DATA RECORDS:
* * * * * * * * *

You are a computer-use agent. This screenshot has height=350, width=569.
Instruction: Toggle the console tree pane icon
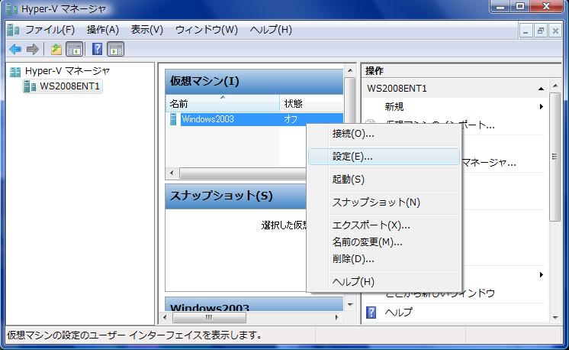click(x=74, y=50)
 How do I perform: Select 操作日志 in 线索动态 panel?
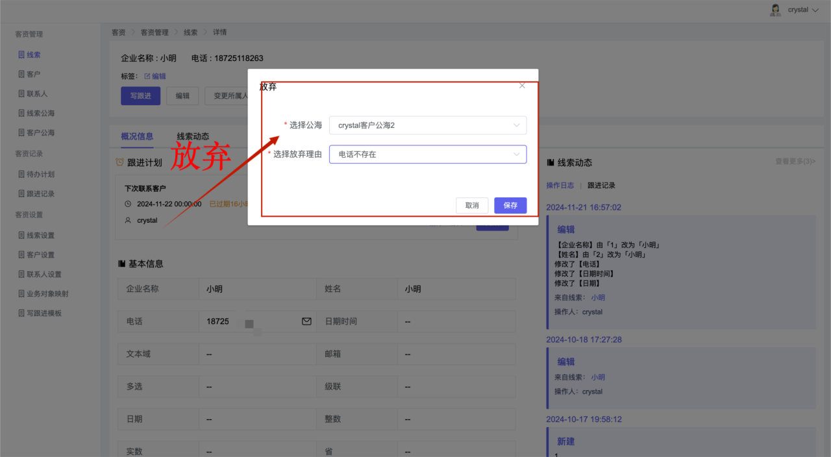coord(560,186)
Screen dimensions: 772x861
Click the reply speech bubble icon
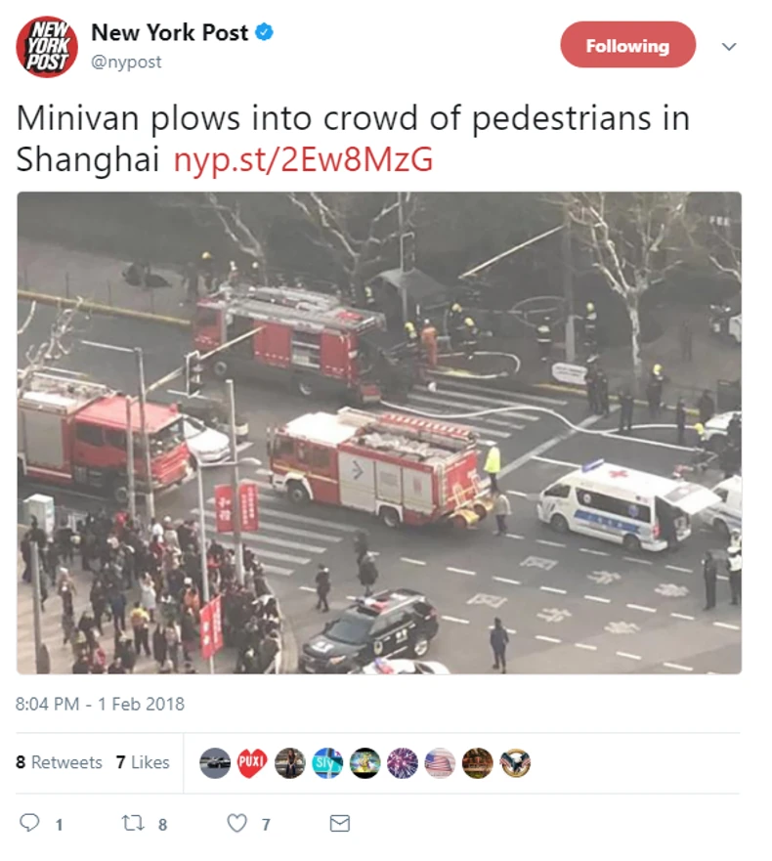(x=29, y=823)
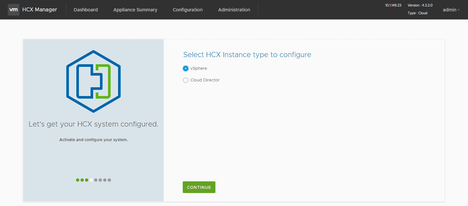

* * * * * * * * *

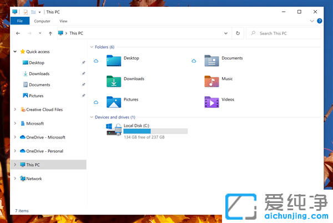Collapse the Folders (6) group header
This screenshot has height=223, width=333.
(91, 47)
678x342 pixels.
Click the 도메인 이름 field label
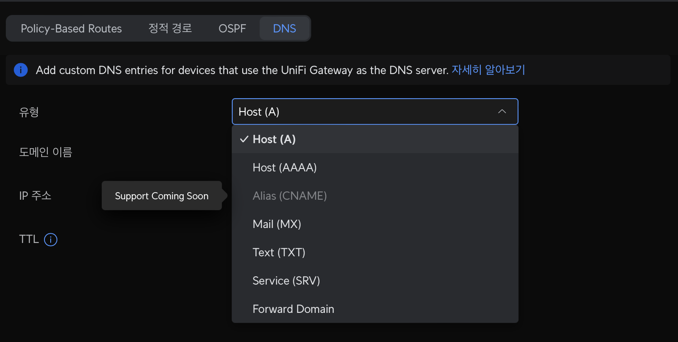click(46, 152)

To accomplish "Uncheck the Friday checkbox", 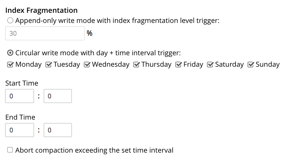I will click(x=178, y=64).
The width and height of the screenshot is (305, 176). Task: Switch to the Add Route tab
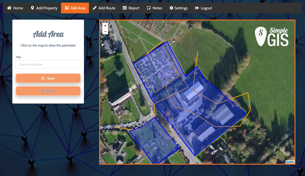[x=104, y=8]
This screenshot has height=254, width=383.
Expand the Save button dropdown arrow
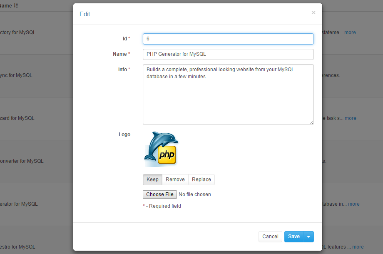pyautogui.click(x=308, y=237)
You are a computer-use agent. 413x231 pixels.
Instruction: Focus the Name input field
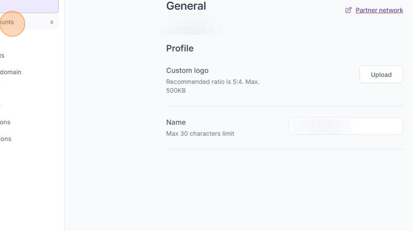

* * * * * * * * *

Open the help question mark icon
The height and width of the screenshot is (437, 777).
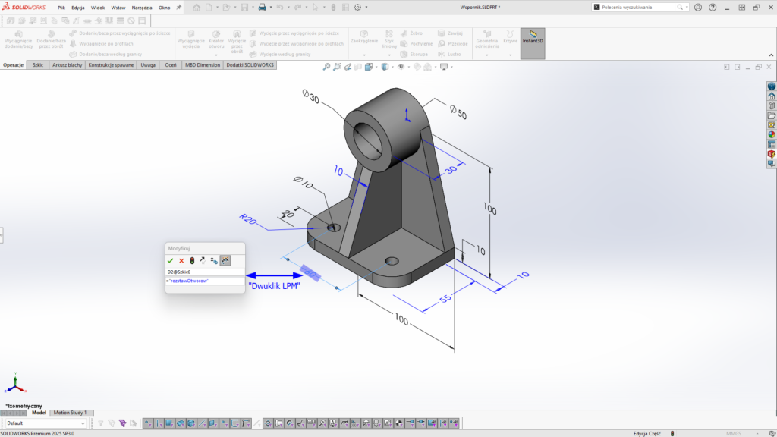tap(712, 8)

* * * * * * * * *

YOUR TASK:
Exactly the lines above, from the one containing "The width and" down to the one containing "Instruction: Focus the Name input field", are to be repeated, including both ends. Pictures are not part of the copy.

RESPONSE:
The width and height of the screenshot is (305, 176). Task: Switch to the Add Route tab
[x=104, y=8]
This screenshot has height=254, width=383.
Expand the Save button dropdown arrow
pyautogui.click(x=308, y=237)
You are a computer-use agent. 413x231 pixels.
Instruction: Focus the Name input field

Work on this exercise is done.